Basket winding
Basket winding (or basket-weave winding or honeycomb winding or scatter winding) is a winding method for electrical wire in a coil. The winding pattern is used for radio-frequency electronic components with many parallel wires, such as inductors and transformers. The winding pattern reduces the amount of wire running in adjacent, parallel turns. The wires in successive layers of a basket wound coil cross each other at large angles, as close to 90 degrees as possible, which reduces energy loss due to electrical cross-coupling between wires at radio frequencies.
Purpose
The basket winding method is used for coils designed for use at frequencies of 50 kHz and higher to reduce two undesirable side effects, proximity effect and parasitic capacitance, that arise in long parallel segments of current-carrying wire.
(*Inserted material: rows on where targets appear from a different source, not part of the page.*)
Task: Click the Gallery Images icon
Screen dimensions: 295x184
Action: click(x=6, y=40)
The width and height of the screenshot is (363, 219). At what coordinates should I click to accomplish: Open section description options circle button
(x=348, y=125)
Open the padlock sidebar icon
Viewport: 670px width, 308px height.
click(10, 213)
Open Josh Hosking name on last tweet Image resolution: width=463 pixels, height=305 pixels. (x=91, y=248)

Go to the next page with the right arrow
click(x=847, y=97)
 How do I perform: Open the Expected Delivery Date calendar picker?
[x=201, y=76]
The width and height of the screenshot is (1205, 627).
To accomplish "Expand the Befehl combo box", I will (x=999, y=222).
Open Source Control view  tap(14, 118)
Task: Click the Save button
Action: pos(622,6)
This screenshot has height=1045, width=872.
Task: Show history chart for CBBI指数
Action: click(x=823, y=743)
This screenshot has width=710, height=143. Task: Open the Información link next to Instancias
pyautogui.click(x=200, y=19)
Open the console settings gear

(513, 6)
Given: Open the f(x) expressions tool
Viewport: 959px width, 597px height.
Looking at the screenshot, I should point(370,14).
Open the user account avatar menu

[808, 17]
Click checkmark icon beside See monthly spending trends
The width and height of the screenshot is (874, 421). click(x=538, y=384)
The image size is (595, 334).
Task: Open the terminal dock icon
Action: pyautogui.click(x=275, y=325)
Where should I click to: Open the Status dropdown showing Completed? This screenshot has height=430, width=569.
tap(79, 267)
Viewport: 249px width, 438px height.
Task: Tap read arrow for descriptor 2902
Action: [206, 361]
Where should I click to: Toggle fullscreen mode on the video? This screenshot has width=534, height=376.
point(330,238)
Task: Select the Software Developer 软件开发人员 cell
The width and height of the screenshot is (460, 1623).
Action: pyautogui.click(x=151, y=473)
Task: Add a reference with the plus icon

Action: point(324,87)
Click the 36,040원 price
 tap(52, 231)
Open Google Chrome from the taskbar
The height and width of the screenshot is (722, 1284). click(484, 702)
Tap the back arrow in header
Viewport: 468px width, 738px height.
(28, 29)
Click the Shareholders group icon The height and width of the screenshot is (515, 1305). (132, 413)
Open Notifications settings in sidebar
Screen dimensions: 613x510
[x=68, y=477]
The proximity effect is caused in a wire by the magnetic field from current flowing in nearby parallel wires, such as other loops in the same coil. If two adjacent wires carry a current in the same direction, then the effect is felt in both – the magnetic field of the nearby wires causes current in each wire to be concentrated in a small region on the wire’s surface farthest from the adjacent wires. The concentration of current along a small portion of the conductor increases the wire’s resistance and hence increases energy loss. At medium and high radio frequencies the increased resistance of the inductor can increase the bandwidth of tuned circuits and reduce the circuit’s frequency selectivity, or Q factor.
Parasitic capacitance is the consequence of parallel turns of wire acting as capacitor plates, storing charge between adjacent wires. The parasitic capacitance can cause the coil to become self-resonant at one or several frequencies, which interferes with the intended tuned resonance and blocks and reflects current at the self-resonant frequency.
Unfortunately basket-weave coil winding increases the physical size of the coil, which increases leakage inductance.
Methods
Basket windings are often wound with Litz wire, a thin, multi-strand wire with each strand individually insulated, which further reduces losses. Cotton or fabric insulation is important from a mechanical point of view during the winding process, because a common enameled magnet wire does not provide sufficient surface friction between coil layers to hold the turns at large angles.[1]